Using Stem and PySocks to access network over Tor
I previously
wrote about
using the standard SOCKS proxy provided by the Tor
Project on your system using Python, in particular
using the requests
module.
But, what about if you want to start a Tor SOCKS proxy only for your project (while the code is running), and use some existing code/module to do network calls (using sockets) over it?
Stem module to control the tor process
We can use Stem module to control the tor
process in the system. In our example below, we will use
PySocks module along with so that we can
use urllib
module to fetch some data. The code is based on one of the tutorial
at the stem
project. You will also notice that we are asking to use any exitnode
from the Russia while creating the tor
process.
Starting the tor
process with a given SOCKS proxy port is super simple. And
then we replace socket.socket
with socks.socksocket
(after the right
configuration), and socket.getaddrinfo
with our own implementation to make
sure that we don't leak DNS information.
import io
import socket
import urllib.request
import socks
import stem.process
from stem.util import term
SOCKS_PORT = 7000
def query(url):
"""
Uses urllib to fetch a site using the proxy on the SOCKS_PORT.
"""
return urllib.request.urlopen(url).read()
def print_bootstrap_lines(line):
if "Bootstrapped " in line:
print(term.format(line, term.Color.BLUE))
def getaddrinfo(*args):
"Let us do the actual DNS resolution in the SOCKS5 proxy"
return [(socket.AF_INET, socket.SOCK_STREAM, 6, "", (args[0], args[1]))]
def main():
# Start an instance of Tor configured to only exit through Russia. This prints
# Tor's bootstrap information as it starts. Note that this likely will not
# work if you have another Tor instance running.
print(term.format("Starting Tor:\n", term.Attr.BOLD))

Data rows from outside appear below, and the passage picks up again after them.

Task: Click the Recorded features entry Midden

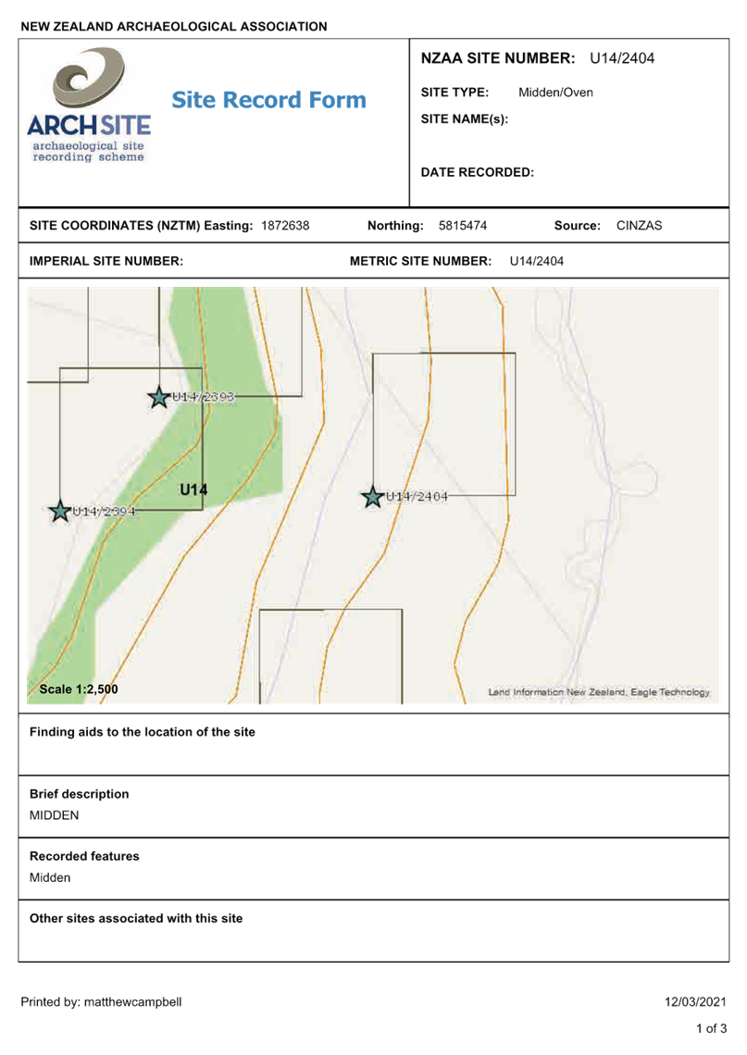Action: click(x=50, y=877)
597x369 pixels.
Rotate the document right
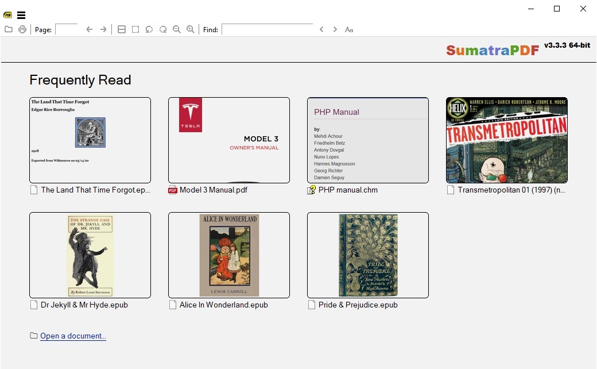[162, 29]
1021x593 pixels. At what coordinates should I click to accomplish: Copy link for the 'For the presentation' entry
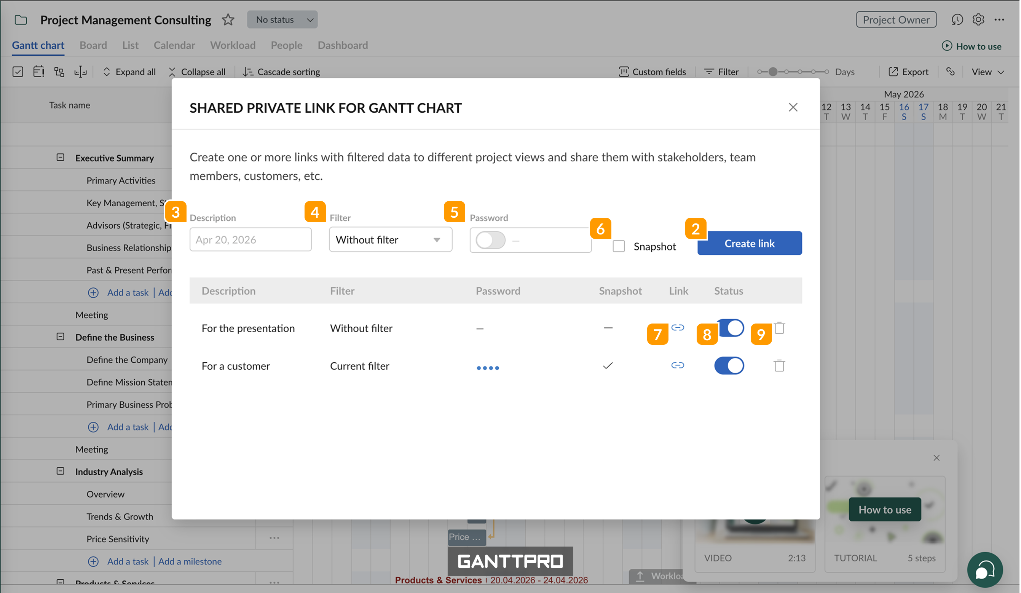point(677,328)
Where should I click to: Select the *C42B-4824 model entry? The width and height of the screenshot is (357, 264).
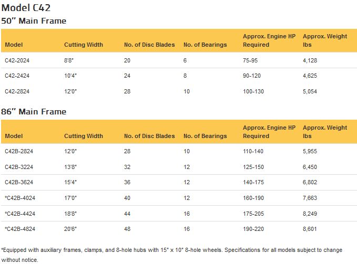coord(19,229)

tor_process = stem.process.launch_tor_with_config(
config={
"SocksPort": str(SOCKS_PORT),
"ExitNodes": "{ru}",
},
init_msg_handler=print_bootstrap_lines,
)
print(term.format("\nChecking our endpoint:\n", term.Attr.BOLD))
socks.set_default_proxy(
socks.PROXY_TYPE_SOCKS5, "localhost", 7000, True, None, None
)
socket.socket = socks.socksocket
socket.getaddrinfo = getaddrinfo
try:
print(term.format(query("https://icanhazip.com"), term.Color.BLUE))
finally:
tor_process.kill() # stops tor
if __name__ == "__main__":
main()
If you are surprised about the getaddrinfo
function above, it is just
returning the same domain name it received (instead of an IP address). The
actual DNS resolution happens over Tor at the proxy level.